I spent my entire career in construction and dragging the tools out of their storage areas, boxes or trucks, setting up shop and going to work every day, then cleaning up and putting things away at days end is pretty much the normal routine and not a big deal.   I would certainly do projects in the garage like this any day, before I would lug all that stuff upstairs, have to use partial pieces due to space constraints, etc.   Find some better ways to store things, such as some good racking, cabinets, etc. that don't get in the way of parking.

I agree if it were my career setup and pack up on a daily basis would not be an issue. As you said a garage shop is different. I generally get 2-3 hours after work to do projects; it is why out kitchen remodel (down to me building the cabinets from sheet goods) took as long as it did.

Many of my tools are not the lugging kind (band saw, hybrid table saw, jointer, floor mount drill press and the like). Right now plywood, or other sheets goods is processed to rough size with a guide and a worm drive saw before being taken upstairs for final work.

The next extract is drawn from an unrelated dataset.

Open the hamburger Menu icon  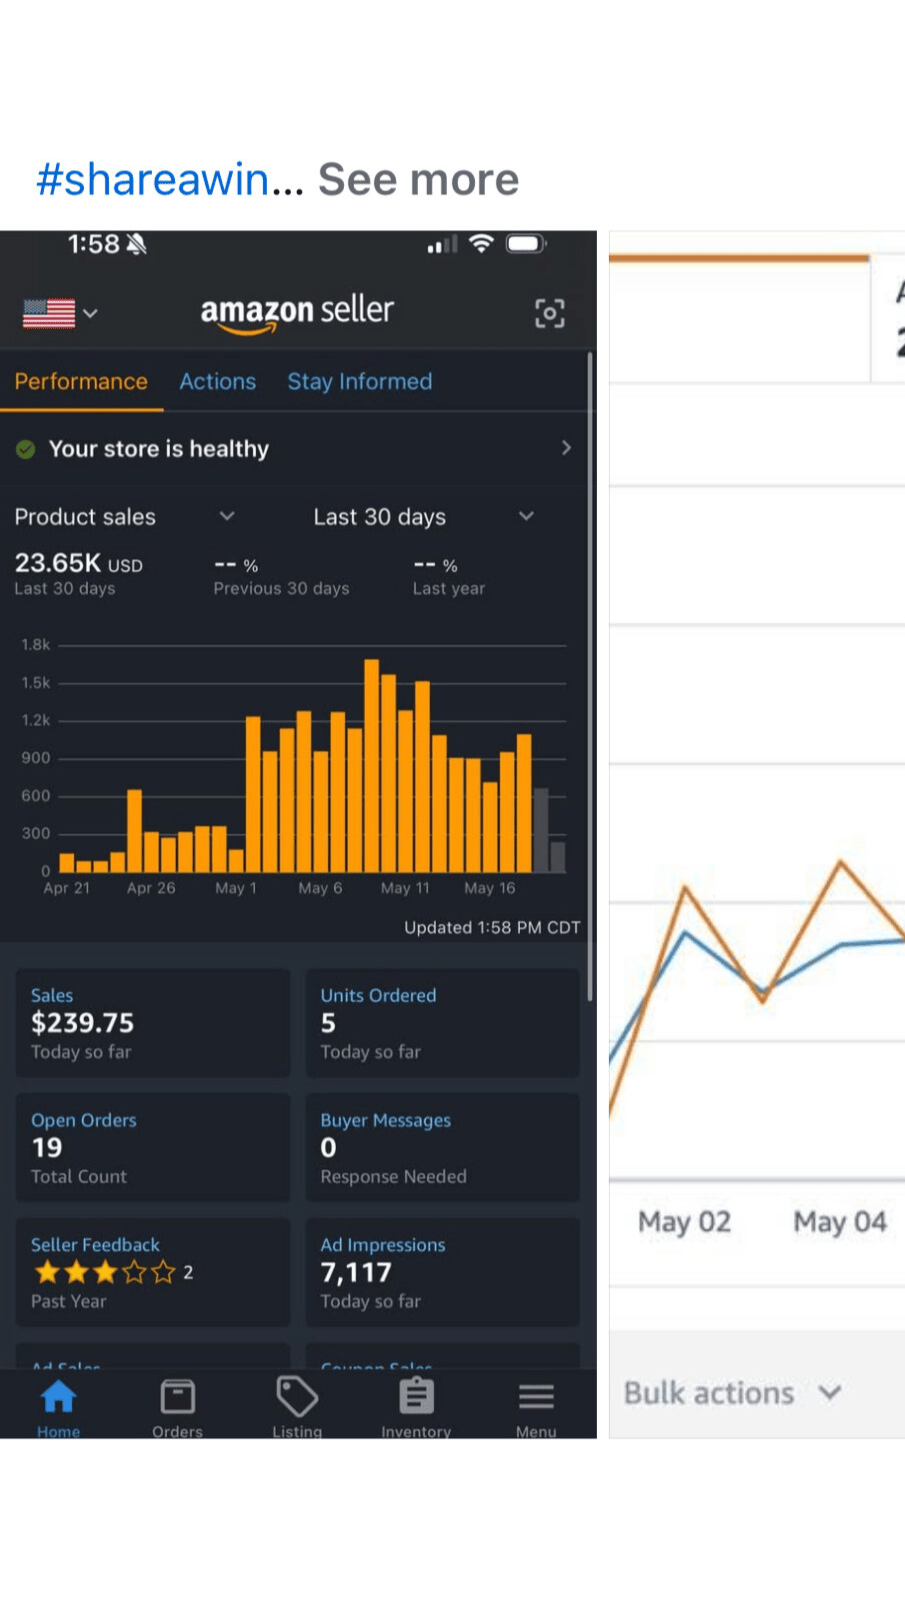tap(536, 1398)
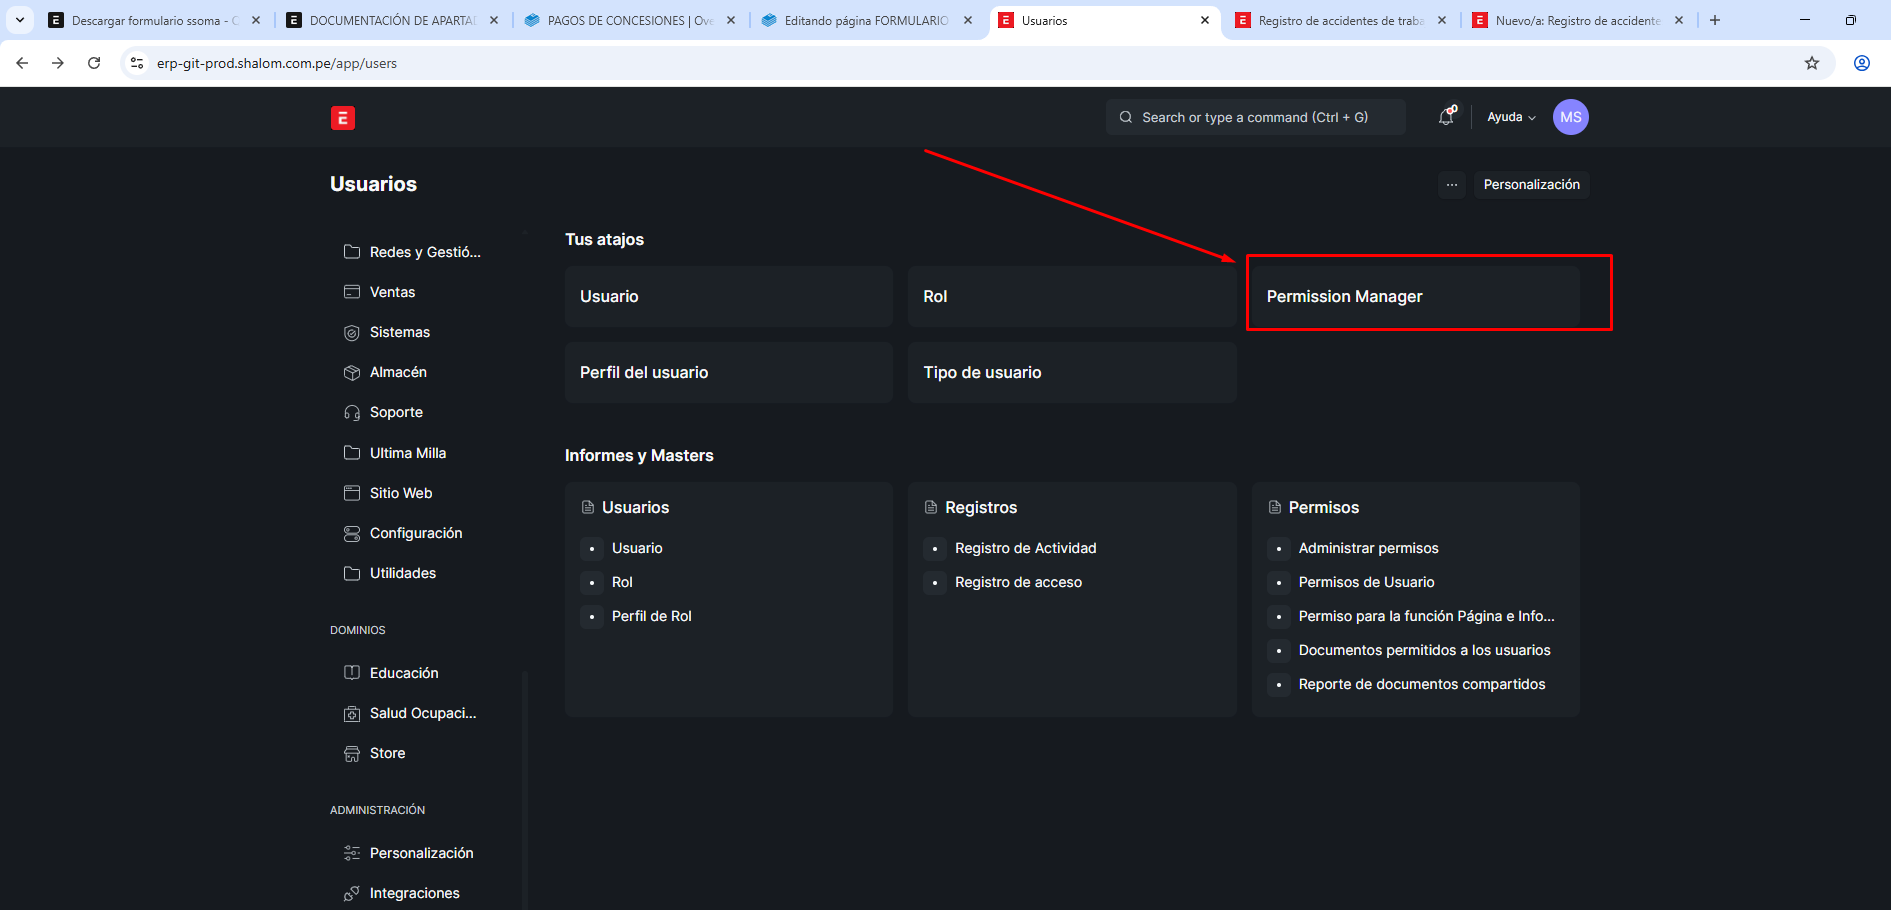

The garage has been optimized a few times. My lumber rack is down stairs and my old kitchen cabinets are upstairs. But, coupled with the other demands of the garage (bikes and kayaks from the room, lawn mower and snow thrower storage, the recycling sorting, wall of rakes and shovels, wall of cabinets, and two sets of winter or summer tires, and the random bits and pieces of other stuff that I or the DW deems as a garage item are on the first floor of the garage. Leaving my current shop in the loft.

Given the footprint of our garage, I was/am hoping to be able to use the space below the garage door tracks/openers as additional storage.

My attic shop is at the point where adding "stationary tools" would become space constrained.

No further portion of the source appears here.